In this exercise, print only the lines from the line with "Instruction: Select the" to the last line of the data below, inclusive. Any pictures should be left out.

══ Source information

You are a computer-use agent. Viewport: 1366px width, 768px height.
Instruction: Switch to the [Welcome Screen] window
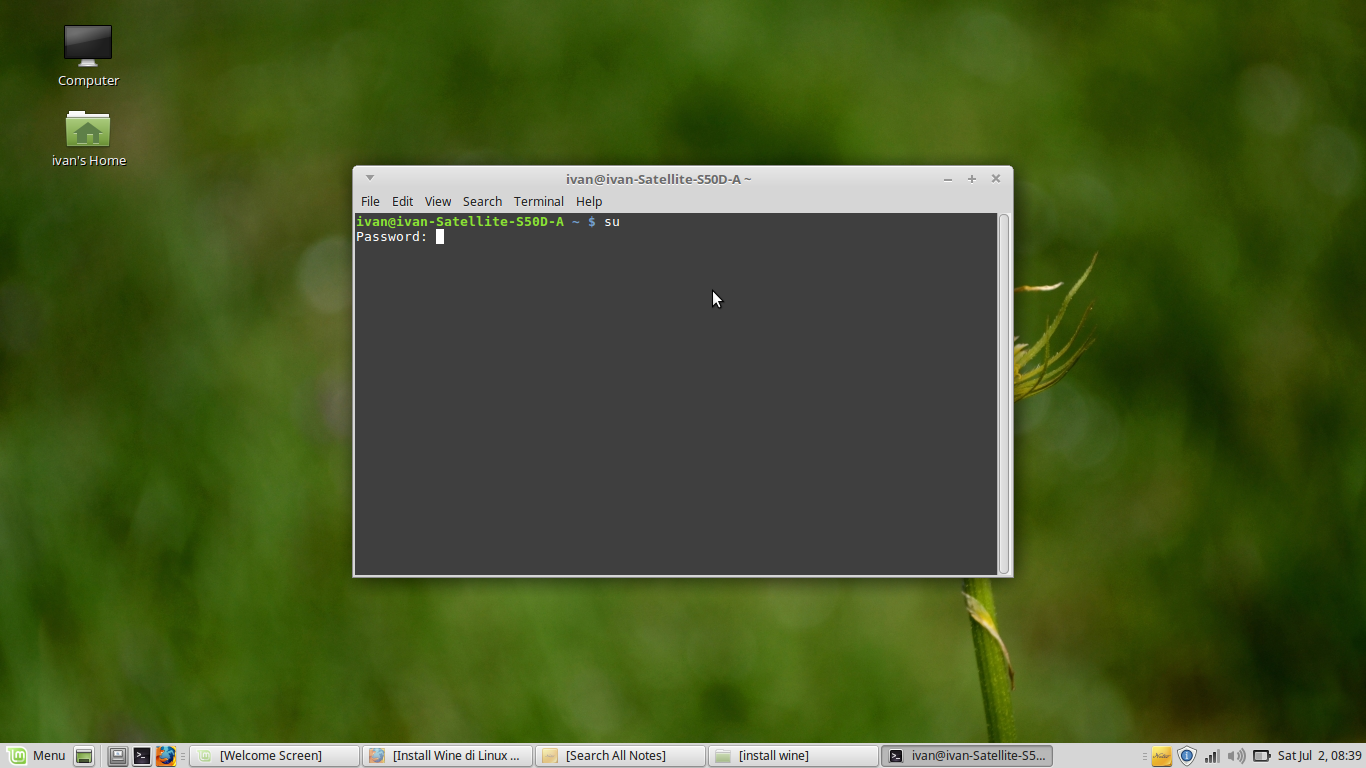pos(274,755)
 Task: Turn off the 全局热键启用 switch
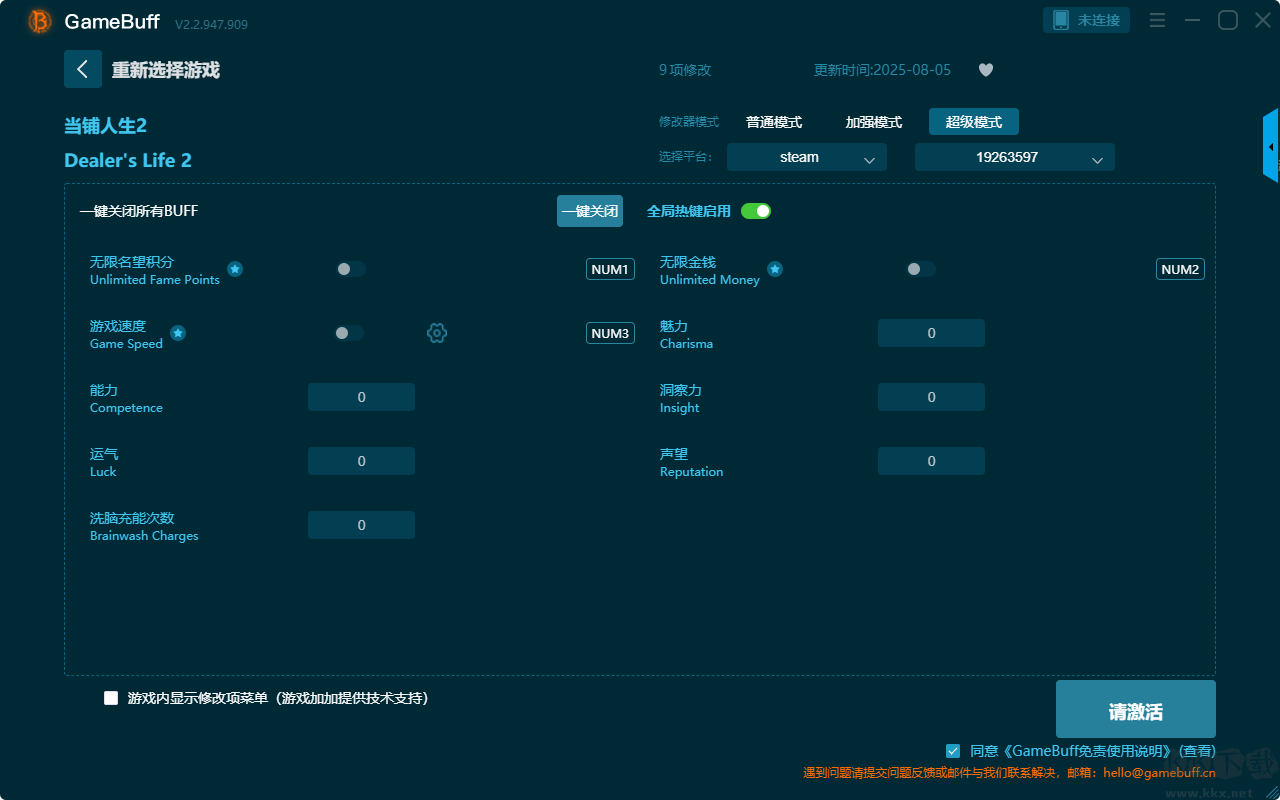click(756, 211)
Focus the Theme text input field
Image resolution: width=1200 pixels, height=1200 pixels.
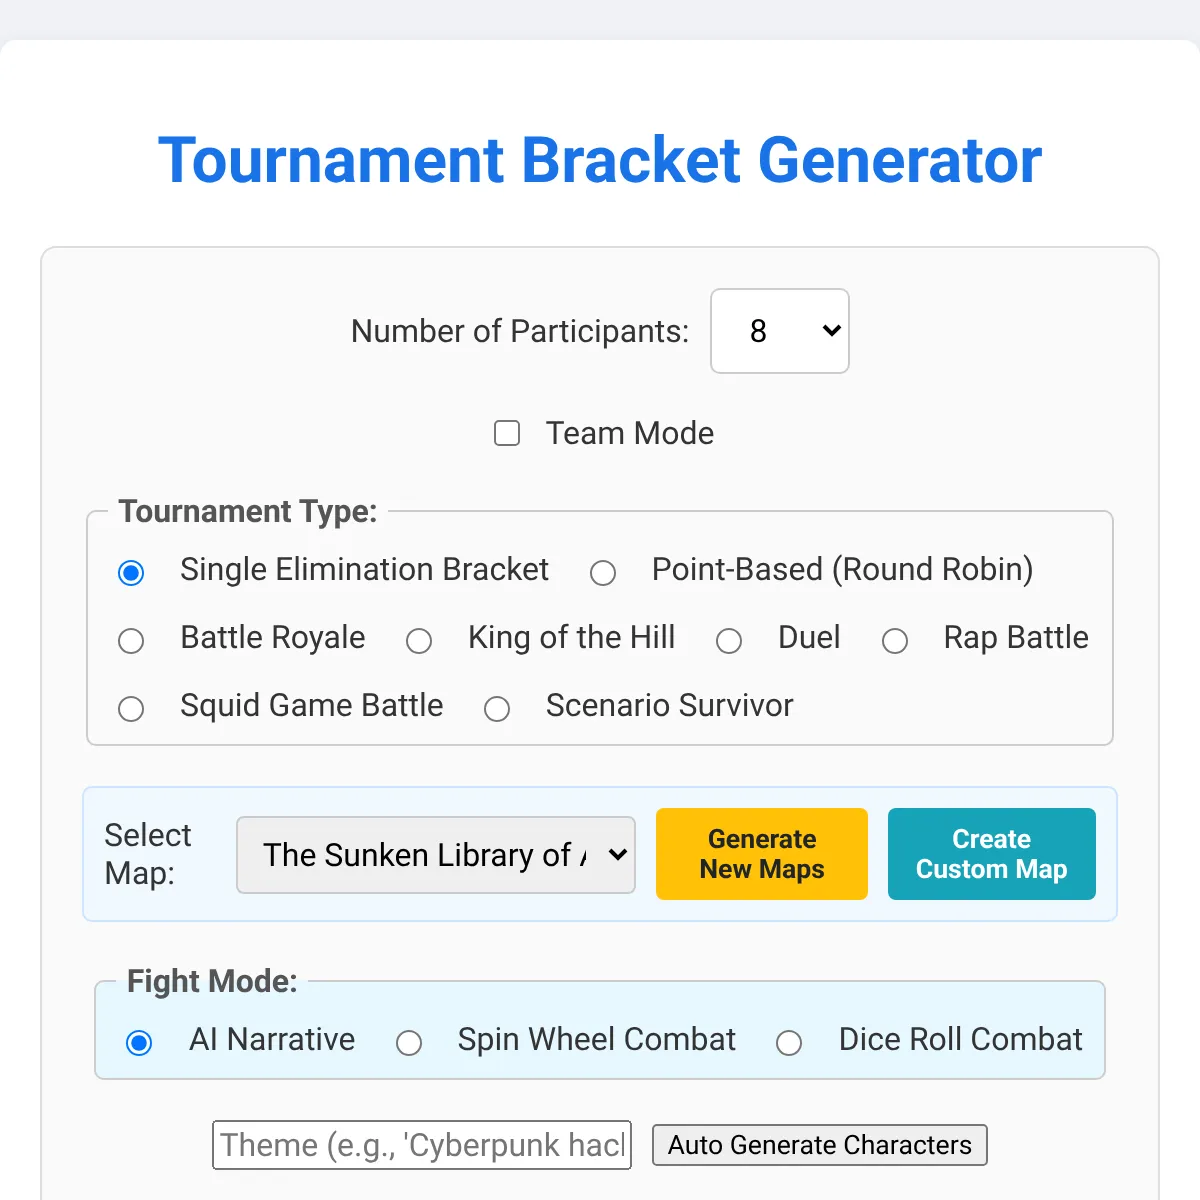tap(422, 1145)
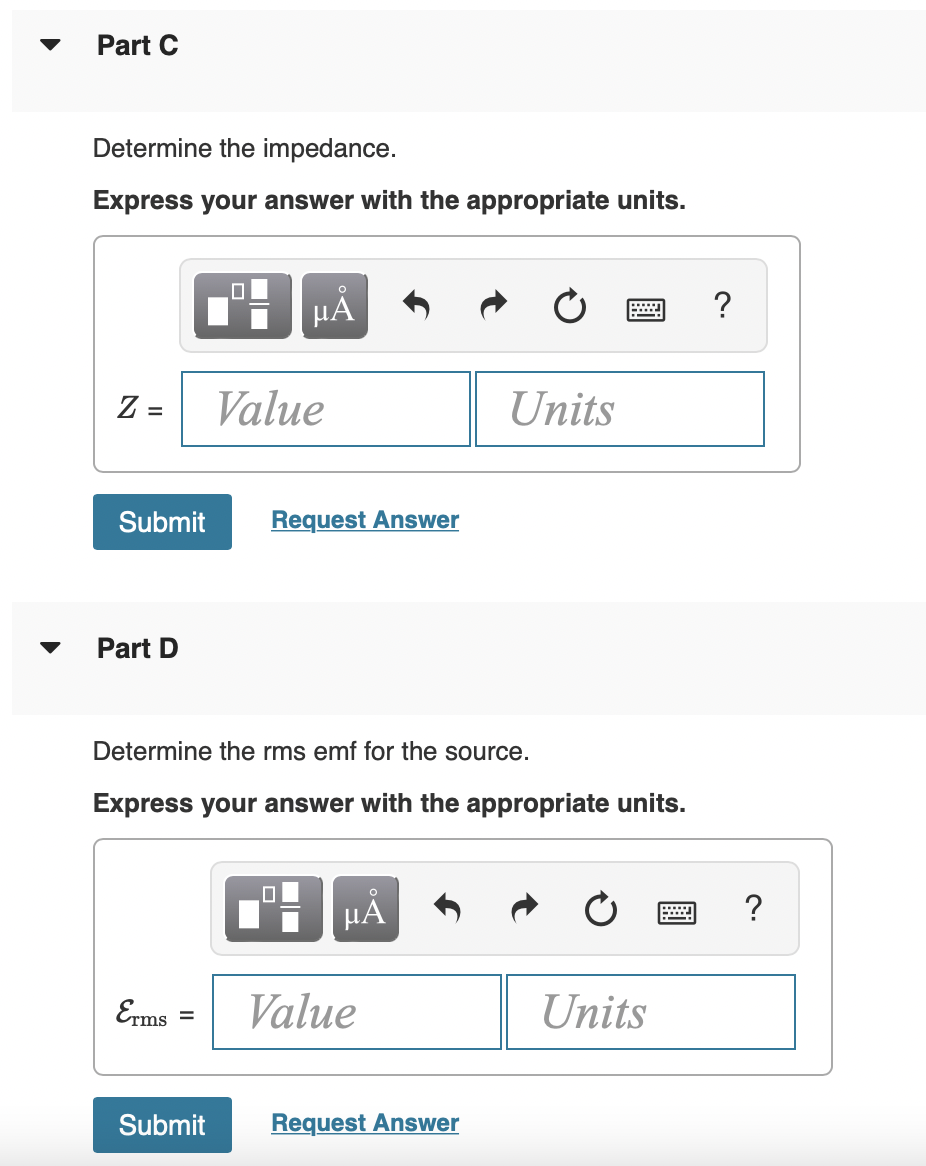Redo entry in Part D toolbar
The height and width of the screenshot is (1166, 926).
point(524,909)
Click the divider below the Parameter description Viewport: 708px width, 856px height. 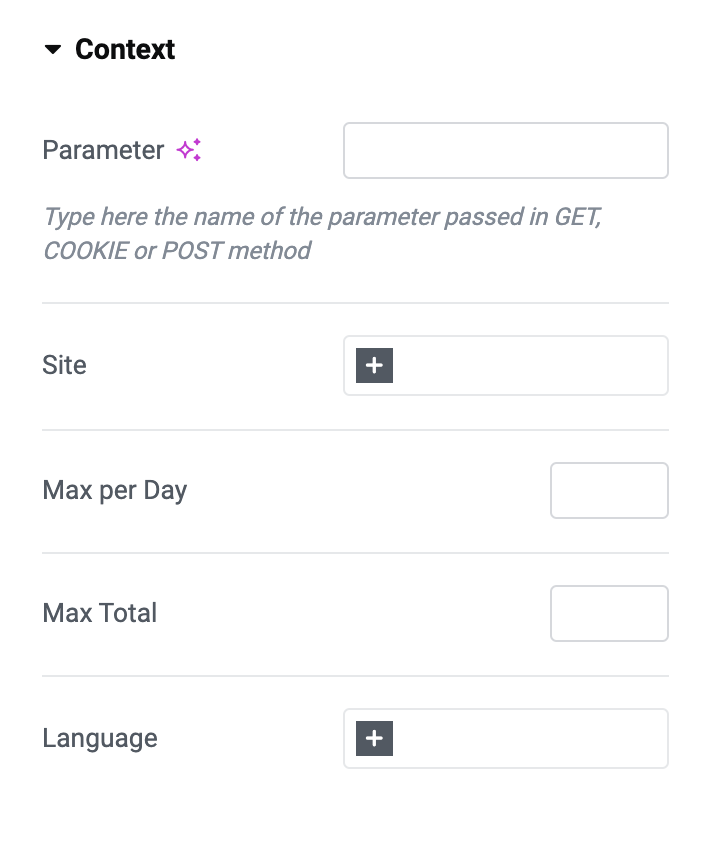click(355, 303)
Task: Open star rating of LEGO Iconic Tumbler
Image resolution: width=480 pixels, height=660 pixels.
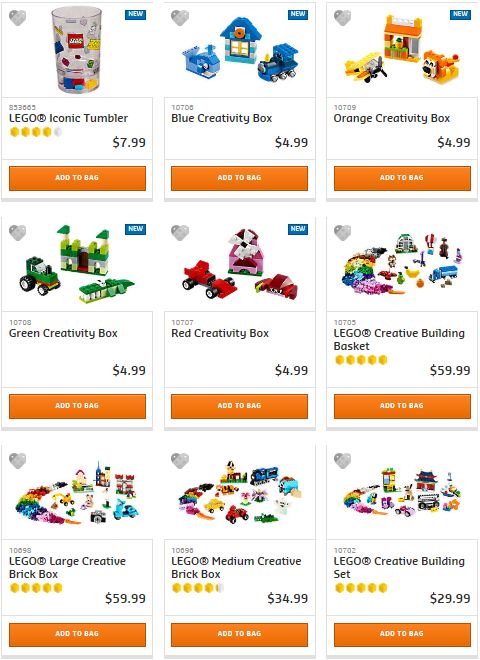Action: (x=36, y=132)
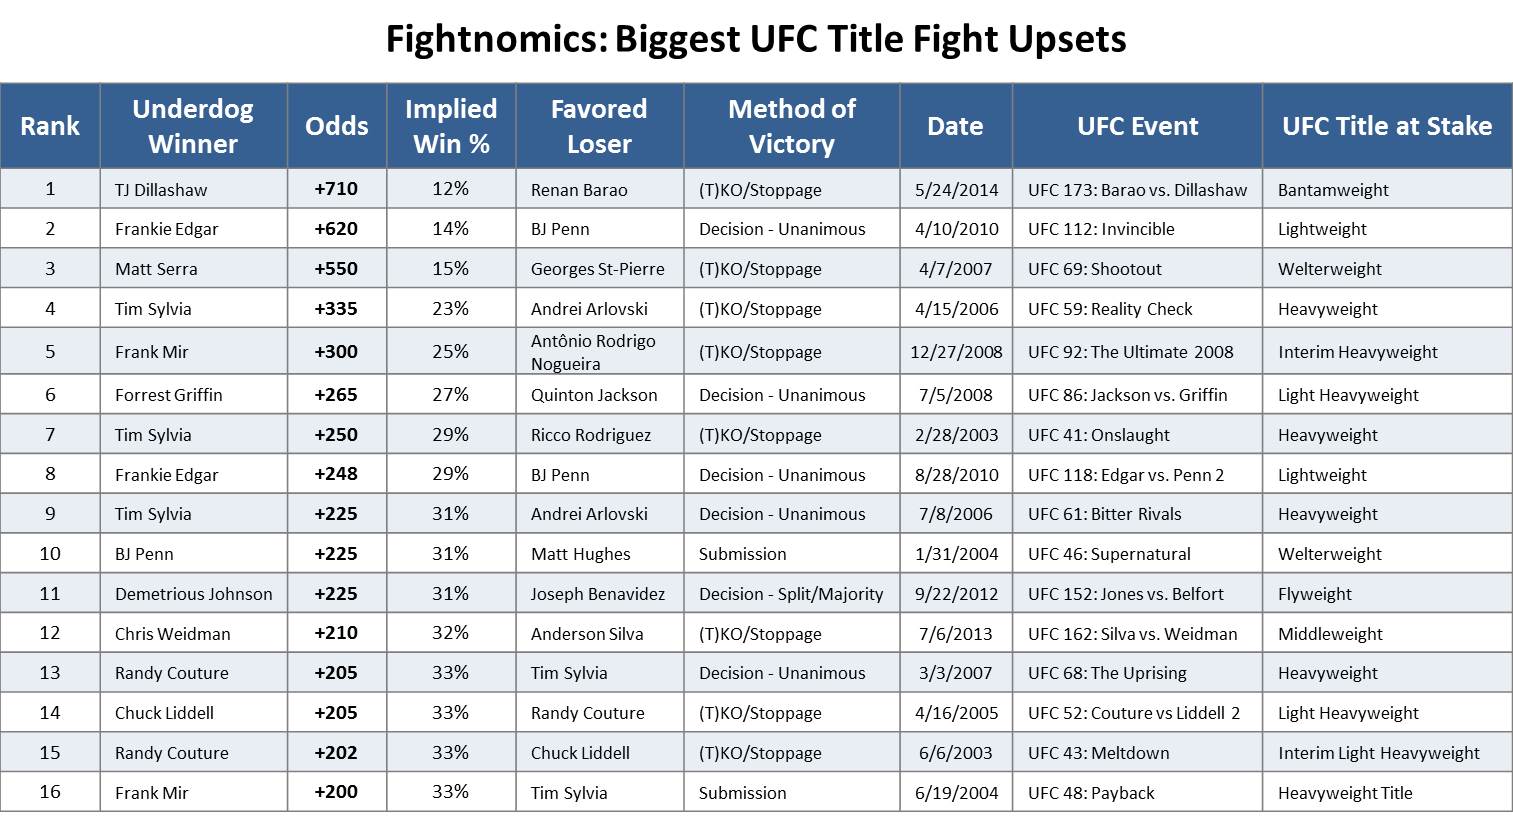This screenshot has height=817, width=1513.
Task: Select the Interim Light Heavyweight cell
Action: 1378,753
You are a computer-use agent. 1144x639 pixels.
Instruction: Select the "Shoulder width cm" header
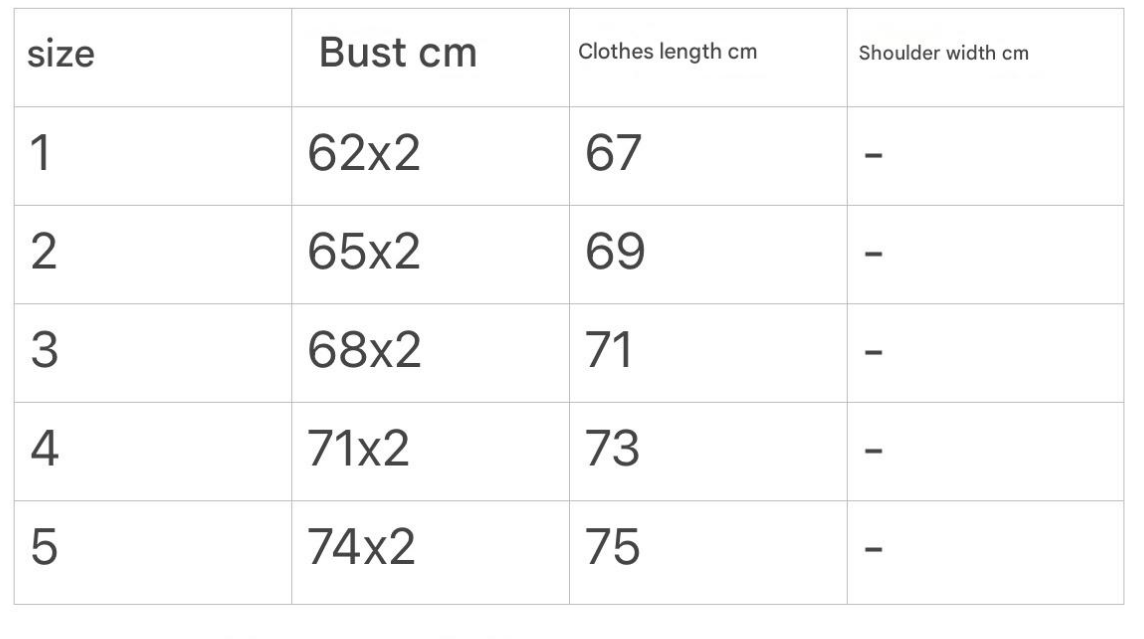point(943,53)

════

### Answer box:
Instruction: Select the "Shoulder width cm" header
point(943,53)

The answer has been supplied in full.